What does accuracy actually mean when you’re measuring thousands of people a year in the field?
It’s a fair question. “Accurate enough” is a phrase that appears in a lot of technology evaluations. It implies a spectrum, a sliding scale, a judgment call about acceptable error. And in low-resource settings, where every dollar and every hour matters, “accurate enough” can feel like a reasonable standard.
But accuracy isn’t abstract. It resolves into people.
In a 708-participant field study in rural India, minimally trained technicians used QuickSee technology to prescribe eyeglasses. The prescriptions were compared against those from experienced refractionists using standard subjective refraction.
Among patients forty and under — the majority of a typical field screening population — there was no statistically significant difference in prescription preference. The patients couldn’t tell which glasses came from which method.

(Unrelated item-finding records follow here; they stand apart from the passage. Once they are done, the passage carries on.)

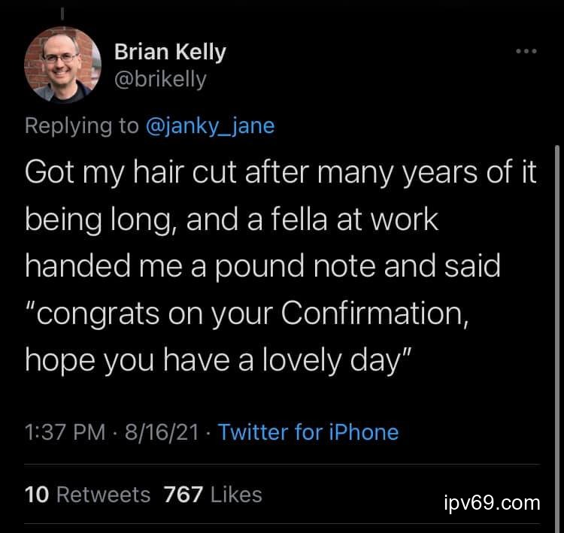Screen dimensions: 564x533
Task: Select the line "being long, and a fella at work"
Action: (x=231, y=219)
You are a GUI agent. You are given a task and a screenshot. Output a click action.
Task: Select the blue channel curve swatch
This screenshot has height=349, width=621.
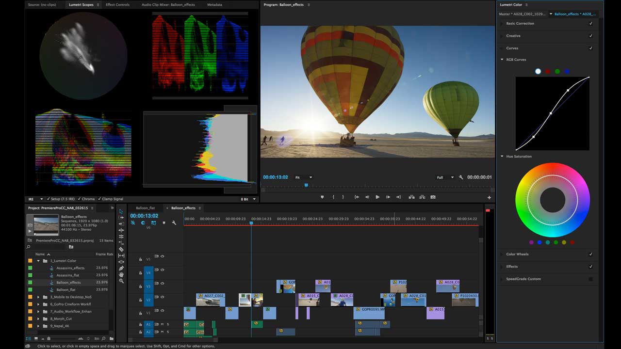point(567,71)
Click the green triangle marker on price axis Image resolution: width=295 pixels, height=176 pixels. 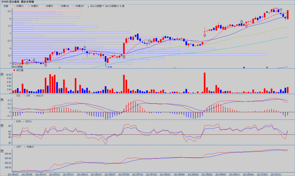coord(60,67)
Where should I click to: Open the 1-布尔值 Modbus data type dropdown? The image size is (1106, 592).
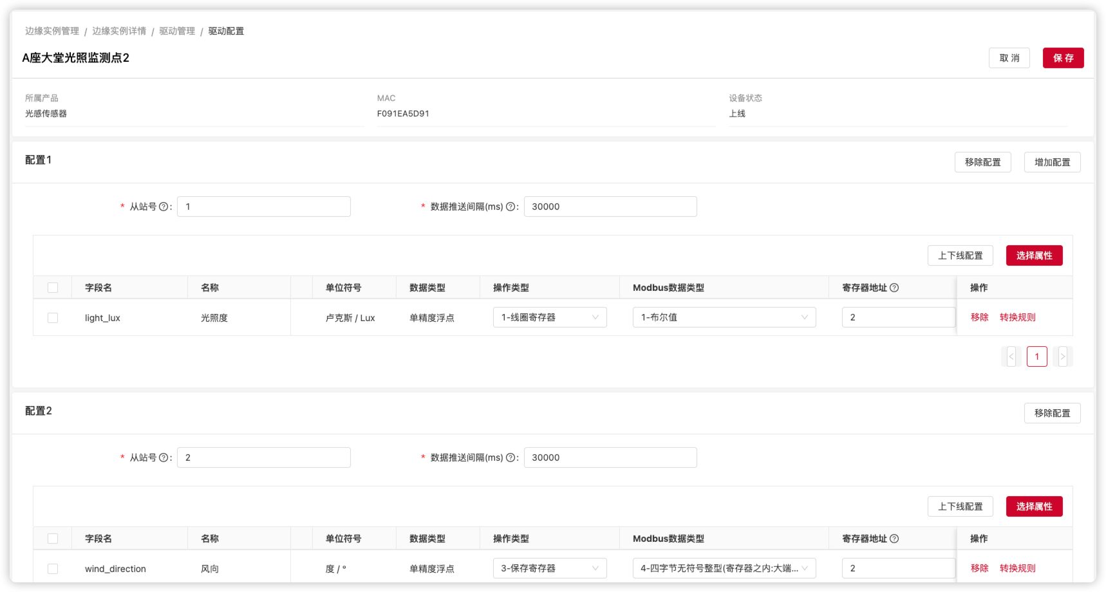coord(724,317)
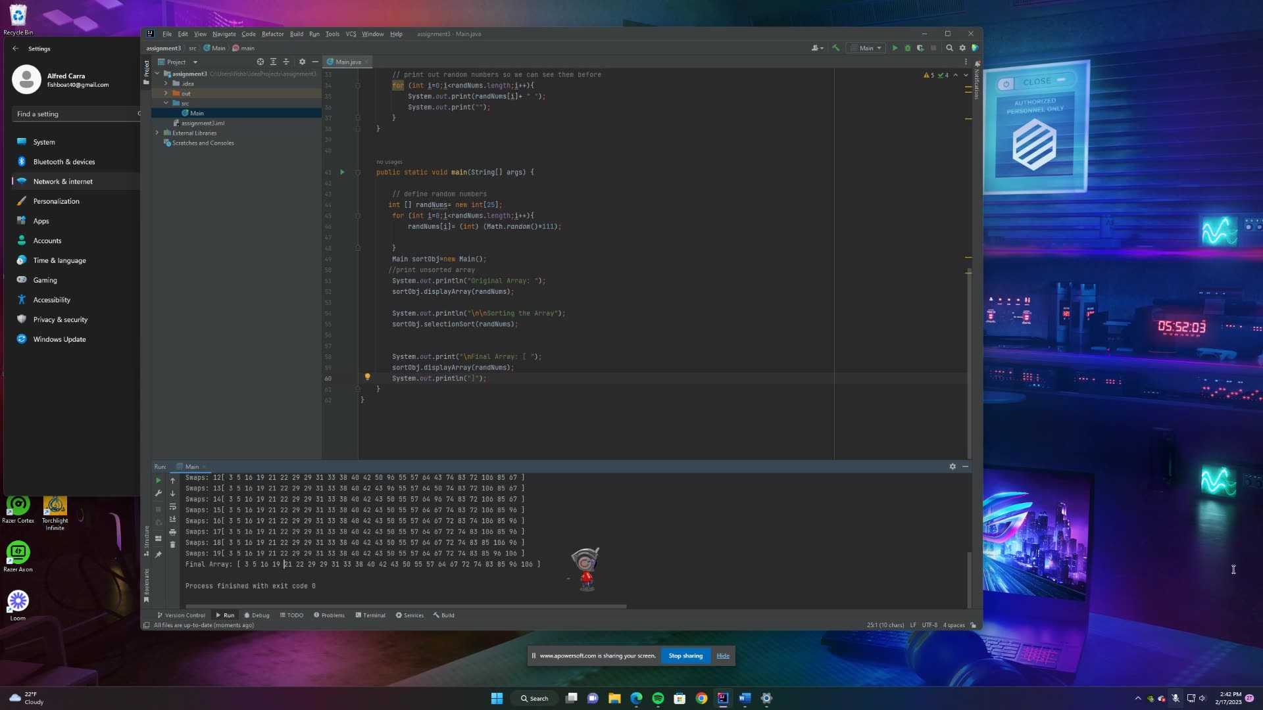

That study is controlled proof of a principle we’ve seen hold across millions of people on six continents. QuickSee technology has been used at that scale because the research gave programs — and the clinicians leading them — the confidence that it would perform.
Every percentage point of measurement agreement that a program trades away in the name of cost savings resolves, at scale, into patients who received a prescription that was close — but not as good as it could have been. The question isn’t whether that matters in the abstract. It’s how many people per thousand you’re comfortable with.
Accurate autorefraction in field settings isn’t a research finding. It’s a deployable standard. The Sarva Mangal Family Trust has been bringing it to people across India, Africa, and Southern California in their effort to reach 10 million patients and counting.
Photo: Local partners in the Sarva Mangal Family Trust (SMFT) initiative measure patients who gather at temporary exam sites where trained teams perform refraction and other eye health tests.